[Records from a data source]
####

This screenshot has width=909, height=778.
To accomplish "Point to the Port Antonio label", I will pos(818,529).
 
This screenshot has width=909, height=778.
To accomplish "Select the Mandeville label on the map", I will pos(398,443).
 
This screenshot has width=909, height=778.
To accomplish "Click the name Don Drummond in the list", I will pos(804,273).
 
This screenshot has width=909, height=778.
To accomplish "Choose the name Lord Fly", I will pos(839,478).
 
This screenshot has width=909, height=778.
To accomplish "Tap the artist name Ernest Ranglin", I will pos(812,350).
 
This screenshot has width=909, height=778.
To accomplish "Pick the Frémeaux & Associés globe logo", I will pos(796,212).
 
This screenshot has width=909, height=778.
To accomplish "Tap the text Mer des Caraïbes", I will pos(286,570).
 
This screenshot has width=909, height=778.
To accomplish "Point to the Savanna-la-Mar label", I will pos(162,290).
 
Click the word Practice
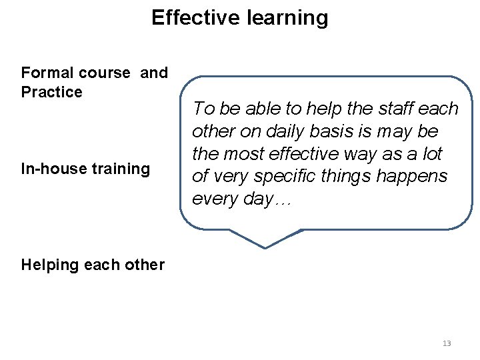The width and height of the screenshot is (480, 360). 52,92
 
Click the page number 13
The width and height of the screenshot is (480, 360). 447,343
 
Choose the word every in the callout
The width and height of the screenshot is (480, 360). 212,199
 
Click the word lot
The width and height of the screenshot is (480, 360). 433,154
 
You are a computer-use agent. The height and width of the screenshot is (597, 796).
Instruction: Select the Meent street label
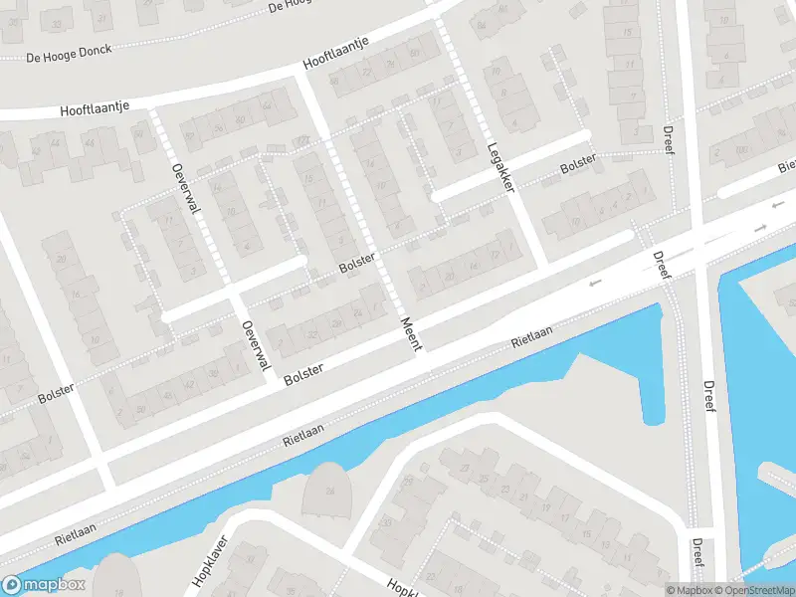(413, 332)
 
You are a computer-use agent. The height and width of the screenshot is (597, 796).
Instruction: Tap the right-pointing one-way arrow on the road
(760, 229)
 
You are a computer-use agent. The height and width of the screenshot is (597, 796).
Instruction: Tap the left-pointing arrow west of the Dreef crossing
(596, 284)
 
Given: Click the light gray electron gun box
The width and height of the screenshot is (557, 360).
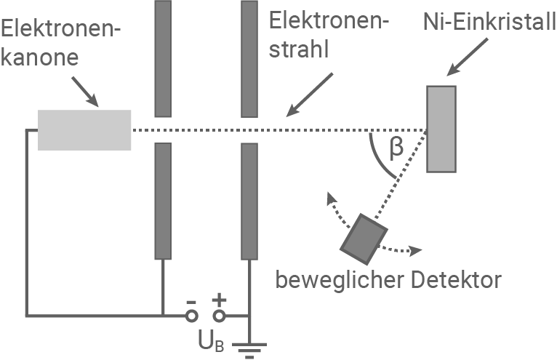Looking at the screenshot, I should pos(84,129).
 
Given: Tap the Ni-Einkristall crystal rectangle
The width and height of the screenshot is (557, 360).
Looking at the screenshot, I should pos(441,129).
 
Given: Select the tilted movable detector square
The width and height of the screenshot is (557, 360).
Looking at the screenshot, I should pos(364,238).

####

• [What the task asks]
Please repeat all of the records above line for line, leaving out the pictures.

• [Exercise response]
This screenshot has width=909, height=778.
To accomplish "Point to the Port Antonio label", I will pos(818,529).
 
This screenshot has width=909, height=778.
To accomplish "Select the Mandeville label on the map", I will pos(398,443).
 
This screenshot has width=909, height=778.
To accomplish "Click the name Don Drummond in the list", I will pos(804,273).
 
This screenshot has width=909, height=778.
To accomplish "Choose the name Lord Fly", I will pos(839,478).
 
This screenshot has width=909, height=778.
To accomplish "Tap the artist name Ernest Ranglin", I will pos(812,350).
 
This screenshot has width=909, height=778.
To accomplish "Pick the Frémeaux & Associés globe logo", I will pos(796,212).
 
This screenshot has width=909, height=778.
To accomplish "Tap the text Mer des Caraïbes", I will pos(286,570).
 
This screenshot has width=909, height=778.
To accomplish "Point to the Savanna-la-Mar label", I will pos(162,290).
 
Click the word Practice
The width and height of the screenshot is (480, 360). 52,92
 
Click the page number 13
The width and height of the screenshot is (480, 360). 447,343
 
Choose the word every in the callout
The width and height of the screenshot is (480, 360). 212,199
 
Click the word lot
The width and height of the screenshot is (480, 360). 433,154
 
You are a computer-use agent. The height and width of the screenshot is (597, 796).
Instruction: Select the Meent street label
(413, 332)
 
You are a computer-use agent. The height and width of the screenshot is (597, 796).
Instruction: Tap the right-pointing one-way arrow on the road
(760, 229)
 
You are a computer-use agent. The height and width of the screenshot is (597, 796).
Instruction: Tap the left-pointing arrow west of the Dreef crossing
(596, 284)
 
Given: Click the light gray electron gun box
The width and height of the screenshot is (557, 360).
Looking at the screenshot, I should pos(84,129).
 
Given: Tap the Ni-Einkristall crystal rectangle
The width and height of the screenshot is (557, 360).
Looking at the screenshot, I should pos(441,129).
 
Given: Select the tilted movable detector square
The width and height of the screenshot is (557, 360).
Looking at the screenshot, I should pos(364,238).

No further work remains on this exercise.